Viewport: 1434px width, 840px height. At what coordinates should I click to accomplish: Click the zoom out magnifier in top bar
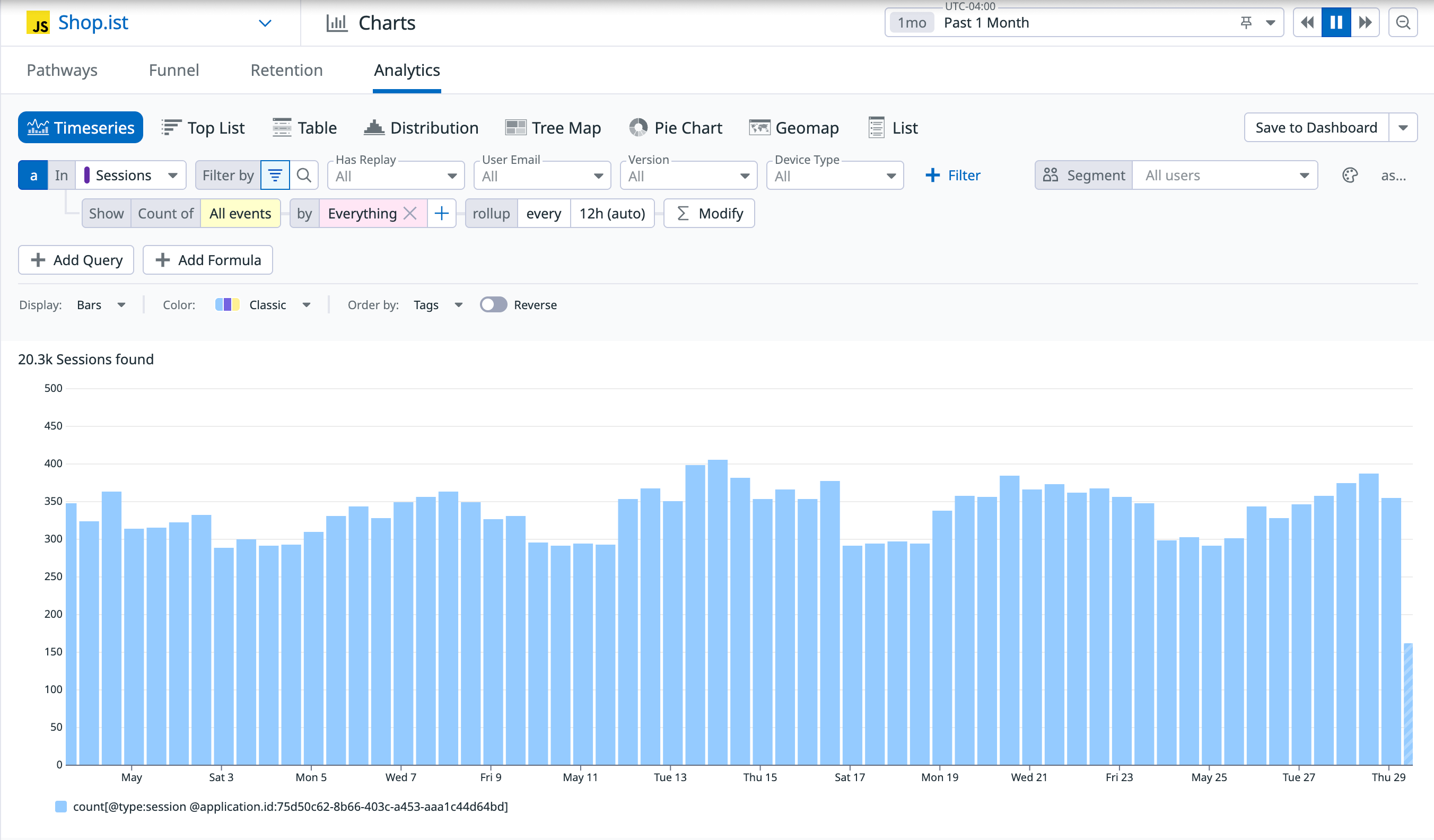[1403, 23]
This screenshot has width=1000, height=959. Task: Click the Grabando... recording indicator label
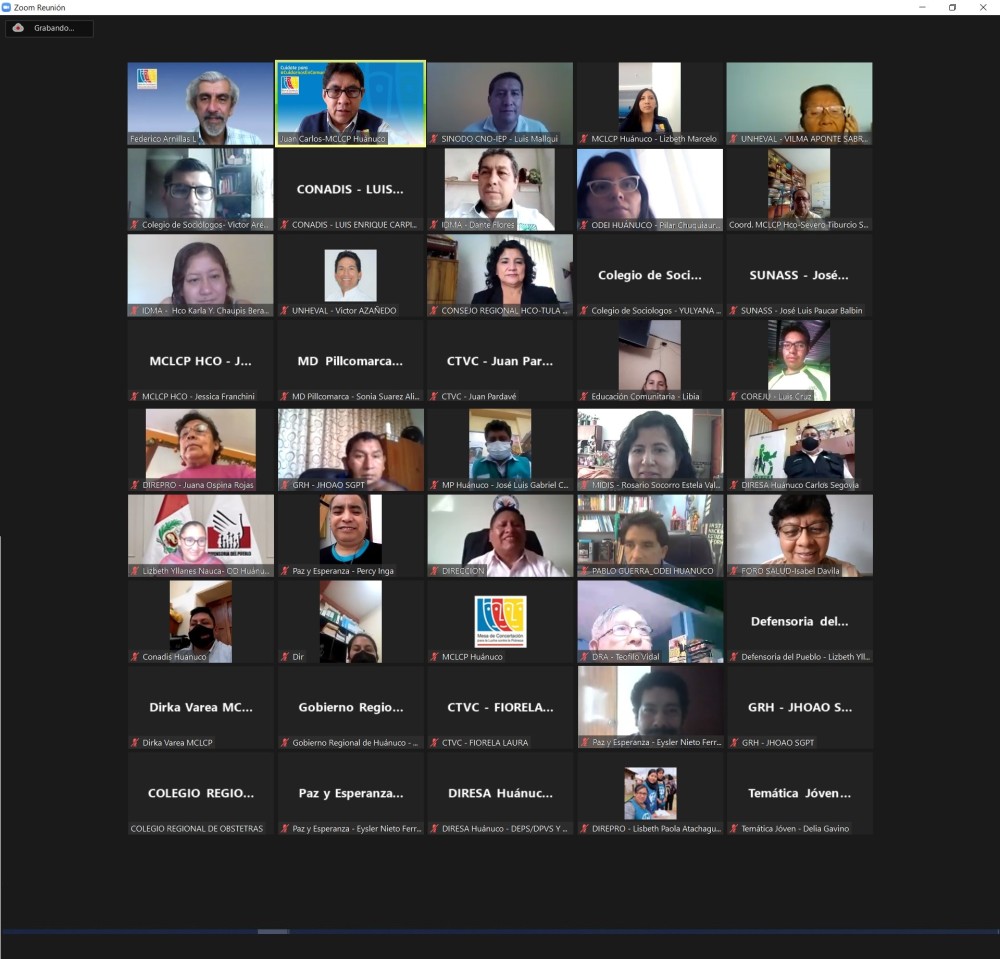[54, 28]
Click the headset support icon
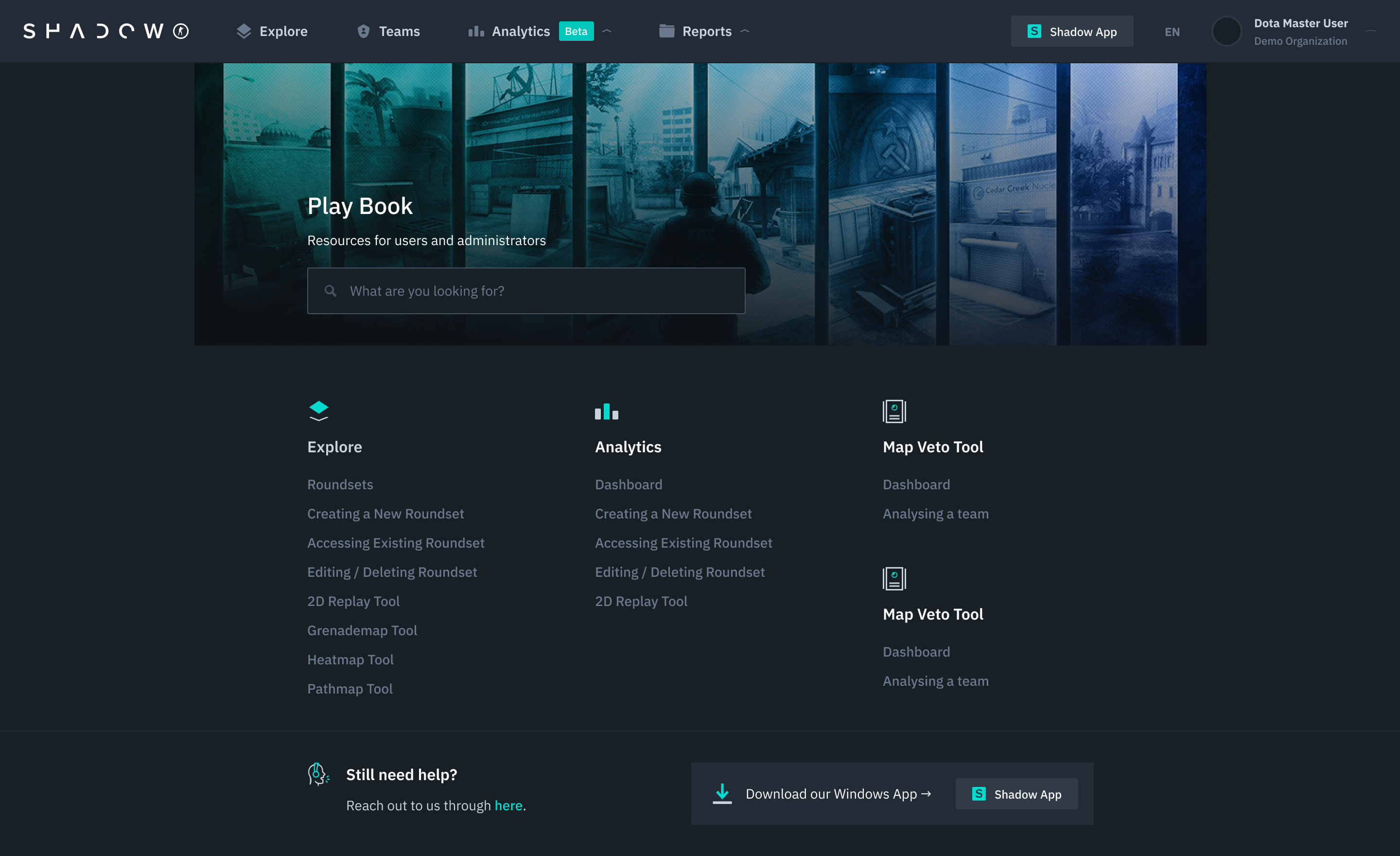 click(x=318, y=774)
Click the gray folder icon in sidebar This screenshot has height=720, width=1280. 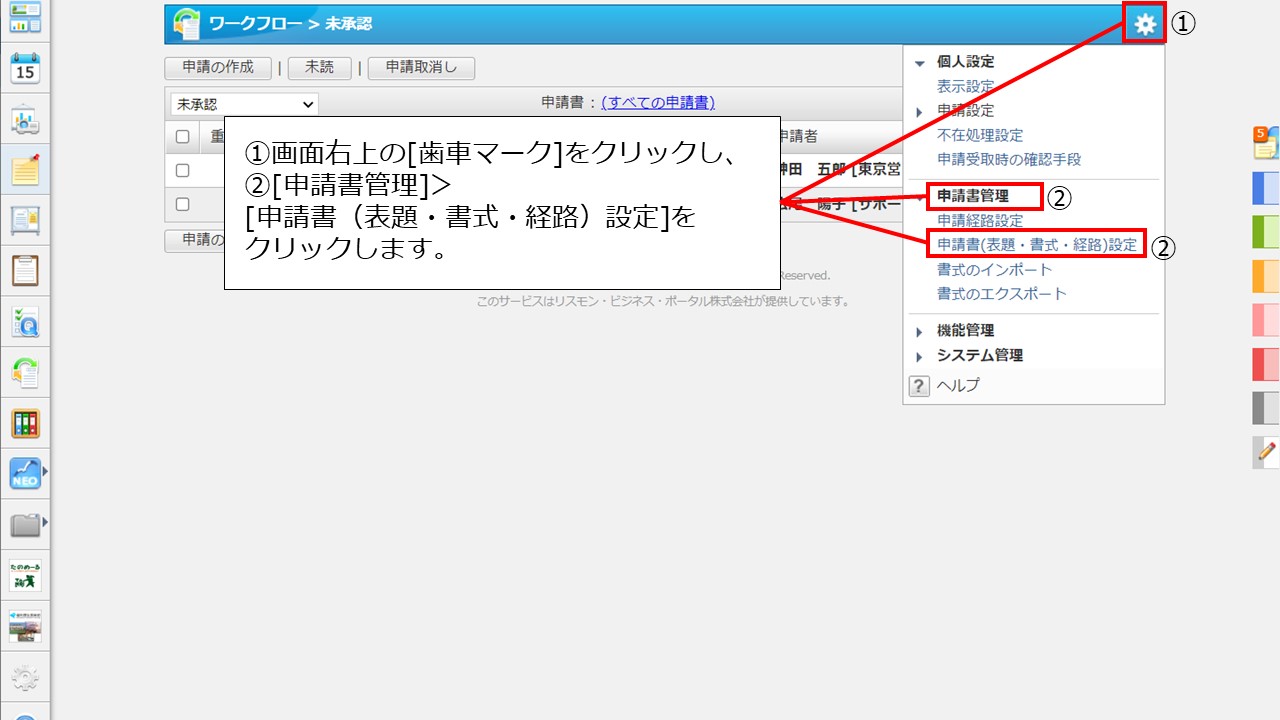coord(25,524)
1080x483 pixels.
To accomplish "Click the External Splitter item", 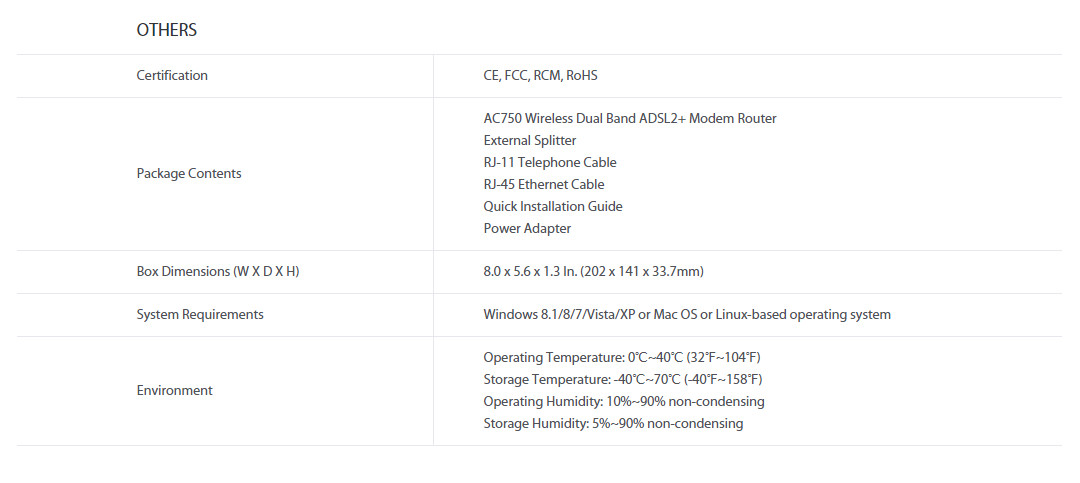I will [529, 140].
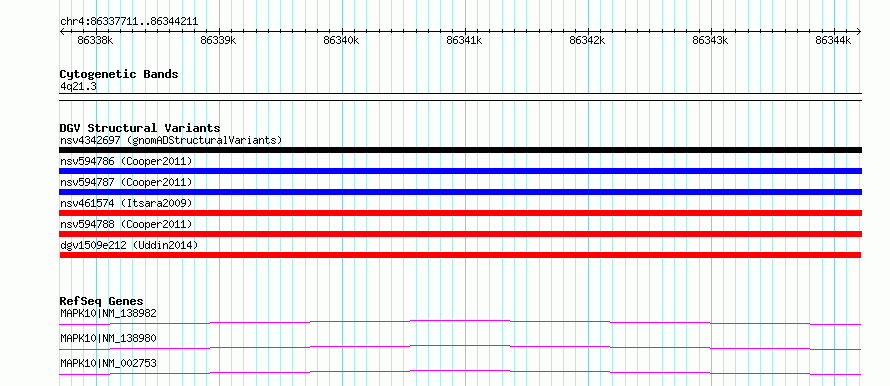Image resolution: width=890 pixels, height=386 pixels.
Task: Click the MAPK10|NM_138980 transcript label
Action: click(108, 338)
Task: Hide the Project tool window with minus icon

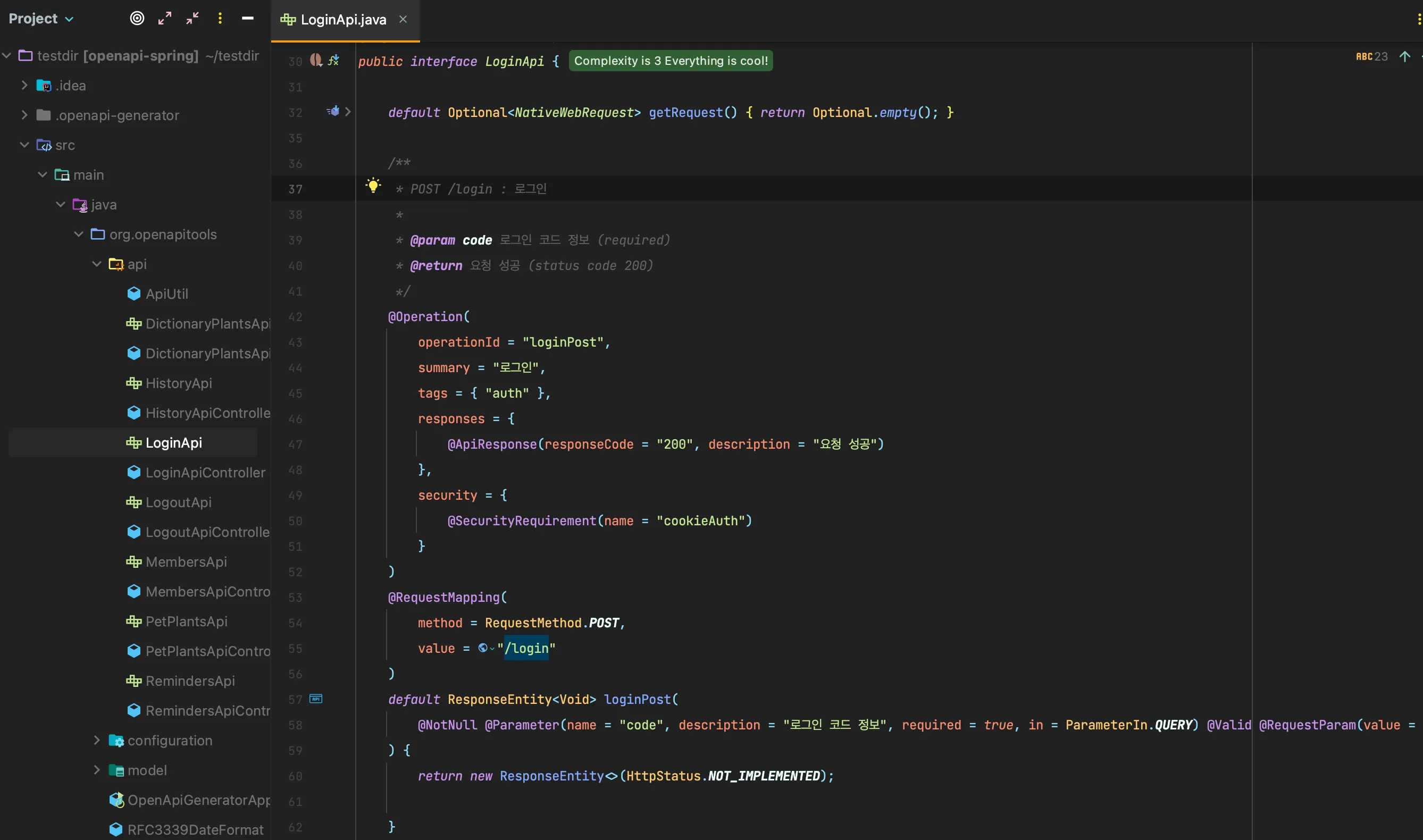Action: pyautogui.click(x=247, y=19)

++++++

Reproduce the listing word for word, from the line containing "Task: Hide the" through its final line. Omit the pictures.

▶ COMPLETE ANSWER
Task: Hide the Project tool window with minus icon

Action: pyautogui.click(x=247, y=19)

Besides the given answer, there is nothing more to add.